ANADOLU'NUN bağrından çıkmışlıktan söz ederek bizim gibi Anadoluluları yücelttiklerini sananlar, özünde bizi gariban, acınacak ve sahip çıkılması gereken insanlar konumuna düşürdüklerinin farkında bile değiller. Hakan Hatipoğlu,...

ANADOLU'NUN

bağrından çıkmışlıktan söz ederek bizim gibi Anadoluluları yücelttiklerini sananlar, özünde bizi gariban, acınacak ve sahip çıkılması gereken insanlar konumuna düşürdüklerinin farkında bile değiller.

Hakan Hatipoğlu, halkın genelde mağdurlara sahip çıktığını çok iyi bildiğinden, gönüllüler içinde, agresif çıkışları, saçma sapan tepkileri ve başarısız performansı yüzünden dışlanma noktasına gelen Cumali’ye kol kanat gererek prim toplama uyanıklığına girdi.
Ama bu davranışıyla çok antipatik olduğu gibi, Cumali yüzünden kutuplaşmaya ve gönüllülerin takım olamamasına, bu yüzden de müsabakalarda hep nal toplamalarına neden oldu.
Ne zaman Cumali elendi, Hakan normal kişiliğine bürünüp, gönüllülerin takım olması, dolayısıyla da takımın peş peşe galibiyetler alması sağlandı.
Cumali’nin kişiliği hakkında bir şey diyemem ama, peş peşe potalara girip elenmeyince, halkın kendisini desteklediğini sanarak Hakan Hatipoğlu’nun da gazıyla, ben ne imişim havalarına girdi.
Bu bana göre tıpkı Robinson Crusoe ve Cuma birlikteliğine benzedi.

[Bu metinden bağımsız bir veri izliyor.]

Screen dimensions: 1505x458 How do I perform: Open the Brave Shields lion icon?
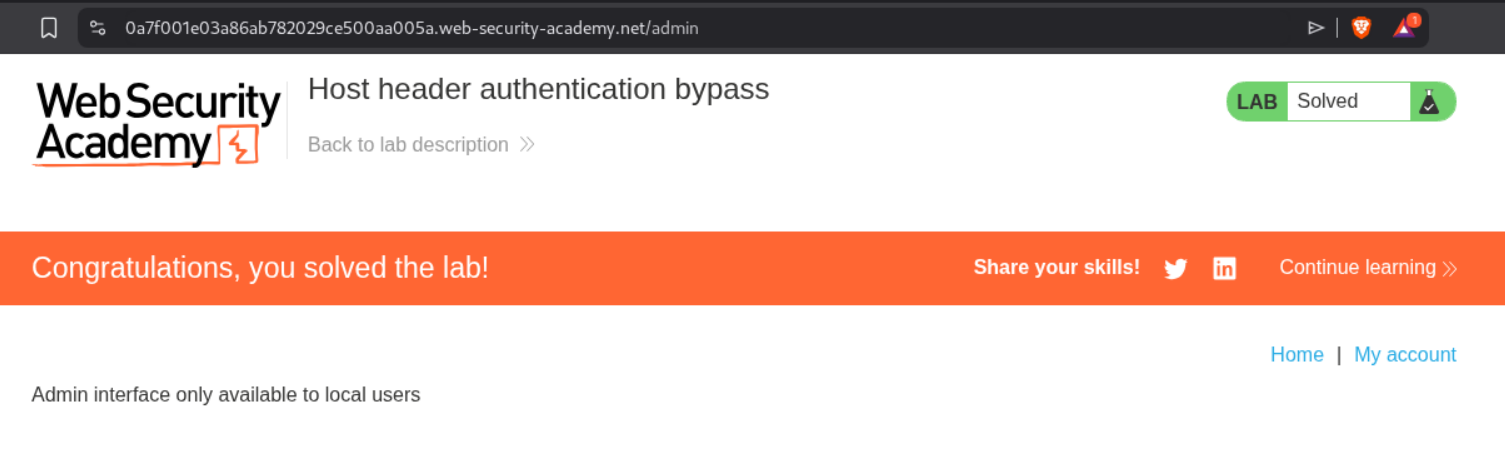1361,28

Hakan Robinson’luğa soyunurken, Cumali’yi de Cuma yerine koydu.
Hadi Hakan Hatipoğlu bu yarışmada Cumali’ye, bu oyunun içinde bir strateji olarak yaklaştı diyelim.
Peki yorumcuların ve toplumun önemli bir kesiminin sürekli Cumali’den söz edip onu sahiplenmeye kalkmalarındaki amaçları ne olabilir?

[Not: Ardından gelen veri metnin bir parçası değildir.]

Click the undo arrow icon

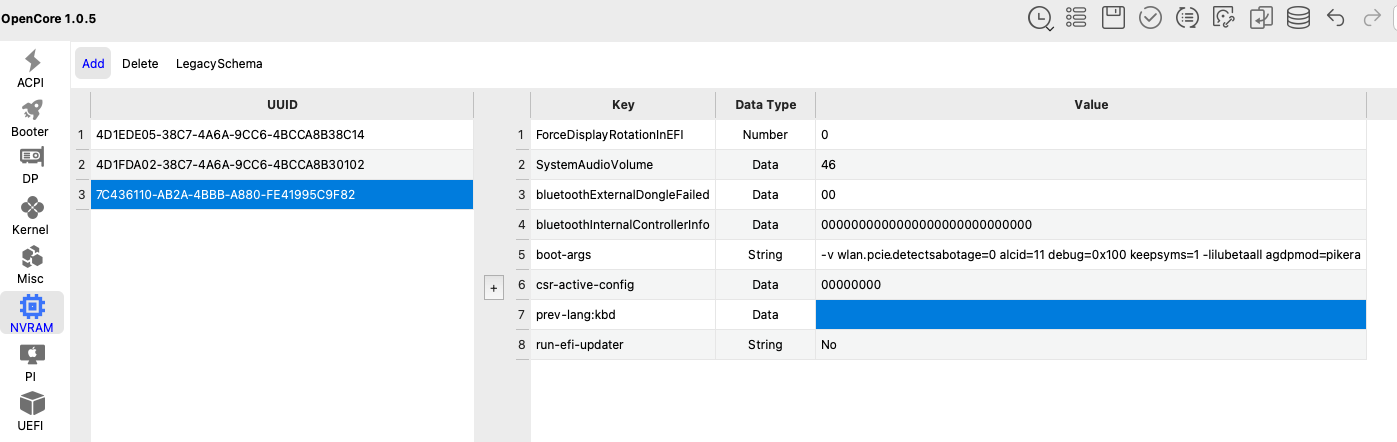click(1335, 17)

Survivor’da onca yarışmacı, hem de milli sporcular ve çok eğitimli gençler elendi.
Onların hiç birinin adının sanının anılmaması, Cumali’nin sahilde kumlara isminin yazılıp gökkuşağına benzetilmesi ilginç değil mi?
Evlilik programlarında ve benzerlerinde, hatta kimi programlara izleyici olarak katılanlar bile, her gün ekranlarda boy göstermeye başlayınca halkın gözünde popüler hale geldiler.
Sıradan bu insanlar, özellikle deneyimsiz ve eğitimsiz gençlerin bazılarının, sırf bu yüzden hayatları felakete dönüşebildi.
Cumali de bu yarışmadan sonra eski işine gidemeyeceği imasında bulundu.
Hele hele, Survivor’dan elendikten sonra, uluslararası arenada ülkemizi temsil edip madalya kazanmış biri gibi havaalanında karşılanmasına ise gülmek mi, ağlamak mı gerektiğine inanın bir türlü karar veremiyorum.
“Yürüyen adam” lakabıyla birlikte “Türkiye seninle gurur duyuyor” sloganlarıyla kahramanlar gibi karşılanması trajikomik bir durumdu.
Nihayet Cumali’yi de belli havalara sokma başarısını gösteren bir toplum olduk.
Bakalım bundan sonra Cumali'yi nereye yürütecekler?
Cumali, çobanlık yapmış olabilir ama çoban olduğuna inanmıyorum.
Benim de çocukluğumda köyde dayımlara yalvar yakar sığıra gidip çobanlık yaptığım günler oldu.
Şimdi ben çoban mı oldum?
Cumali, halı sahada futbol oynayabilen çoban olarak da ünlendirilmeye kalkılırsa hiç şaşmam!
Cumali elendikten sonra gönüllüler, ünlüleri darmadağın etti.
Ama bu sefer de bu uyanıklar, gönüllülerin sevinçlerine kızıp, onlara olmadık hakaretler edip saldırarak pasifize etmeye çalıştılar, bunda da başarılı olup, son dokunulmazlığı kazandılar.
Ayrıca.
Cumali’nin Iğdır’dan İstanbul’a ve Beyaz Şov'a, sonra da Survivor’a kadar uzanan sürecinin salt Cumali’nin bir planı olduğunu düşünmem mümkün değil.
Bu bir proje ve bu projede bir televizyoncunun ya da gazetecinin parmağı olduğuna inanıyorum.
Iğdır-İstanbul yolculuğuna gelince, bu konuda bir şey söyleyemeyeceğim!
Iğdır-İstanbul arasını yürüyerek aşmak, her babayiğidin harcı değil gibi geliyor bana.
Bu yönüyle, Cumali bu yolu gerçekten kat ettiyse, kendisini içtenlikle alkışlıyorum.
İnşallah TV kanalları ve yazılı medya, bilgileri ve başarılarıyla bu ülkeye ve bu ülke insanına katkıda bulunan beyinleri de öne çıkarıp, toplumca tanınıp takdir edilmelerine yardımcı olurlar.
Özünde “Marifet iltifata tabidir.”
Bizde iltifat, marifete değil, marifetsizliğe ediliyor.